►

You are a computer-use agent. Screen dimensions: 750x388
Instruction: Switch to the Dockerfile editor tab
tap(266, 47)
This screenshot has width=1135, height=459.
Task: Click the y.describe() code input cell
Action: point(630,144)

◄

• [What you need to do]
Every line of the data is to be printed again exactly.

• [Answer to this exercise]
You are a computer-use agent. Screen dimensions: 750x388
Instruction: Switch to the Dockerfile editor tab
tap(266, 47)
This screenshot has width=1135, height=459.
Task: Click the y.describe() code input cell
Action: point(630,144)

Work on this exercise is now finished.